If you read Bhagat’s TOI columns regularly as I do, this book offers little new material for you to feast on. Unfortunately, it also means that columns of which I was not fond the first time around made their way into this book.

  1. Ladies, Stop Being So Hard on Yourselves—I can’t begin to start enumerating what’s wrong with this essay. Everything from the tone to his advice rankles me. This essay is the only essay he has written that I actually hated. Women in India, like their Western counterparts, must often work twice as hard to gain half the recognition they deserve. And, he’s telling us not to be so hard on ourselves! How about the men give us a fair shake we deserve and treat us like equals? Where are they in this equation? That this essay first appeared on Women’s Day amid the India’s Daughter controversy makes me wonder if Bhagat has lost the pulse of the culture somewhere. Yes, I know this one went viral. But, was it for the right reasons?
  2. 17 Commandments for Narendra Modi—Bhagat likes numbers. A lot. So, it’s not surprising that he begins the book with a numbered list. But, when I first read this column originally in TOI, it felt like an attempt to boost SEO rankings or an audition to write for Buzzfeed India. His fashion advice to Modi was downright hysterical. This essay feels the least solution-oriented to me.
  3. 50 Shades of Fair— This essay feels misplaced somehow. On its own as a column, it’s a good essay, but not his best. The topic of Indians’ obsession with white skin is complex. I am putting it on the worst list because I had hoped for the book that he might explore the topic a little deeper. But, this treatment feels a bit too much like a first coat of Fair and Lovely—just barely scratching the surface.

The verdict

@chetan_bhagat‘s #MakingIndiaAwesome is an awesome must read, but it could be awesomer.
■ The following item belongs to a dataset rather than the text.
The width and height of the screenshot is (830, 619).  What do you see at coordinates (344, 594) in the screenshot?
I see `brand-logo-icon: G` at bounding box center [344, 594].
5 thoughts on “Is Making India Awesome actually awesome?

  1. A wonderful analysis, Jean. This goes beyond a normal review, because you have actually embedded a few solutions (to make India awesome) within the review. I hope Chetan Bhagat reads this, because this is one of the most constructive reviews he’ll probably get for Making India Awesome. Personally, I’m all for Making India Awesome, but wondered whether this book was just playing on the title (we are fast-becoming a jhumla-spouting nation anyway) or had real solutions. Glad to know it’s almost there.